Current consumption reduced to one-fifth
Fig.2: Current consumption reduced to one-fifth

Very Reliable Structure

 With the miniaturized oscillation plate and chip, a wire bonding method was employed in common with five sizes up to the minimum 2520-size DSO221SR (Fig.3). The 7050-size products adopted such structure. This structure has actual results as a crystal oscillator and is high in reliability.

Internal structure of five-size common products in SR series

Fig.3: Internal structure of five-size common products in SR series
(wire bond mounting + seam sealing)

Common Parts

 This time, the latest IC and oscillation plate were employed in the SR series of SPXO and standardized in structure, parts, and performance (characteristics). Accordingly, facilities used for the conventional model can be used for almost all assembly lines, and production can be flexibly used by minimum plant investment.

3225-Size and 90MHz-Compatible VCXO

 VCXO is a crystal oscillator that can fine-tune an oscillation frequency. Until now, VCXO was used for only high-speed communication or digital video. However, the demand for VCXO has been increasing with the spread of HDTV and Digital Terrestrial Television (DTTV).
 With the start of one-segment broadcasting, mobile phones will be handling digital video data.
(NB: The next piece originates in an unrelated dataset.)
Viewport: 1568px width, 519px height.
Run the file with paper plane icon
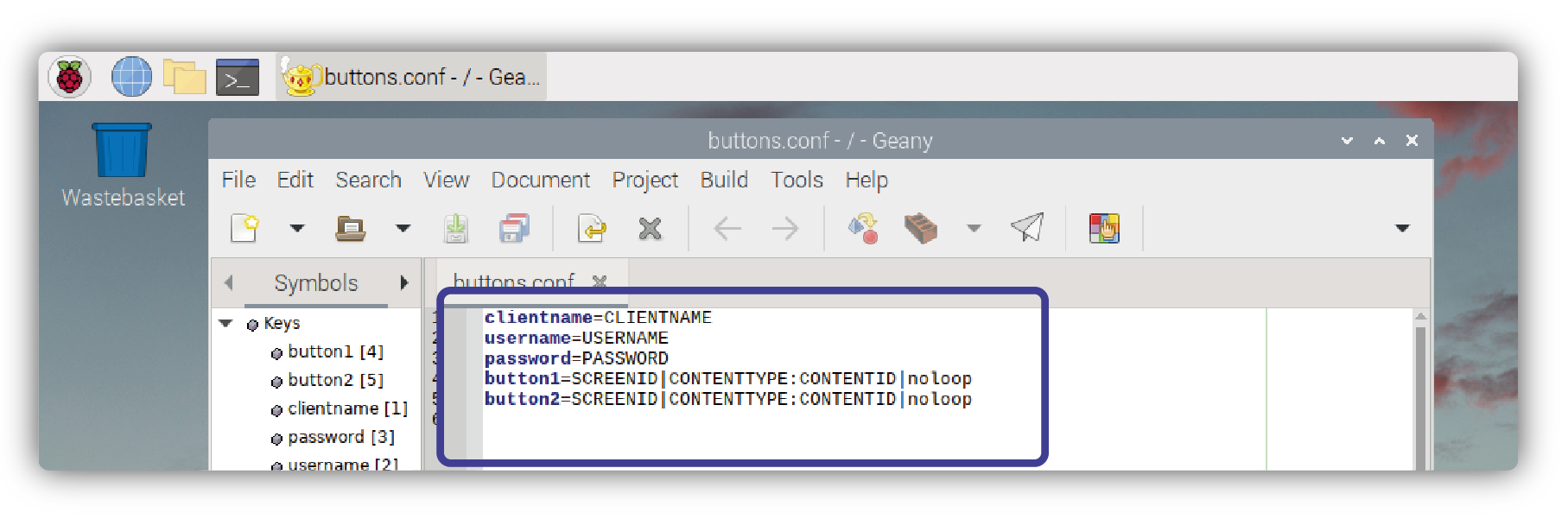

Accordingly, typical samples in which VCXO is mounted are on the rise. Moreover, requirements emerged for miniaturized VCXO.
 VCXO was delayed in miniaturization as compared with SPXO. In 1999, Daishinku started the mass production of the first 3225-size VCXO (DSV321S) in the industry. Advanced mobile phones have been using VCXO. A fundamental wave mode having characteristics that are large in the amount of a frequency change must be employed in the oscillation plate used for VCXO.
 In addition, miniaturizing VCXO causes the problem that sufficient variable width must be secured even in a compact oscillator. For 27MHz, a variable amount of ±100*10-6 (capability value) was realized in DSV321SV. For 74MHz, the DSV321SV realizes a variable amount of ±130*10-6 (capability value) (Fig.4).
 The corresponding frequency is expanded to 90MHz. In 3225-size products, VCXO is considered as a series whose corresponding range is widest in the industry.

Frequency variable characteristics of 3225-size VCXO
Fig.4: Frequency variable characteristics of 3225-size VCXO

Summary

 The SR series of SPXO are high-performance products with sizes up to 2520 and whose parts and structure were standardized. For the VCXO line, 90MHz-compatible DSV321SV, which is said to be the smallest in the industry, was introduced.
 Common features include low-power operation, high-frequency compatibility, and high reliability. A high-precision fundamental wave oscillation plate and an oscillation circuit (IC) that oscillates the oscillation plate under optimum conditions paved way for the realization of these features. Tables 1, 2, and 3 highlight representative specifications.
 For SPXO, all five sizes carry common specifications. The SPXO can operate at a minimum of 1.8V. For 3.3V operation, a frequency can be used up to 150MHz. The way to design a high-frequency oscillator of more than 100MHz is to multiply a crystal oscillator output frequency by a PLL circuit or use a surface acoustic wave (SAW) resonance.
 However, other problems that need to be tackled are in jitter characteristics when a PLL circuit multiplies a crystal oscillator. Another issue is the temperature fluctuation characteristics of a frequency and miniaturization when a SAW resonator is used.
 In Daishinku's product line, the performance of a single crystal is utilized to the maximum. In future, the company will release products based on the performance (miniaturization, power saving, and high frequency) required for mobile communication equipment by combining the processing technology of a high-frequency AT-mode crystal oscillation plate that is the company's forte and the peripheral technology that boosts performance.

Table 1: Size and name of SPXO and VCXO

Size and name of SPXO and VCXO

 

Table 2: Specifications of SPXO and SR series

Specifications of SPXO and SR series

 

Table 3: Specifications of DSV321SV

Specifications of DSV321SV

About This Article
 The author, Masashi Hirano, is Manager of Sec.1, Central Laboratory at Daishinku Corp.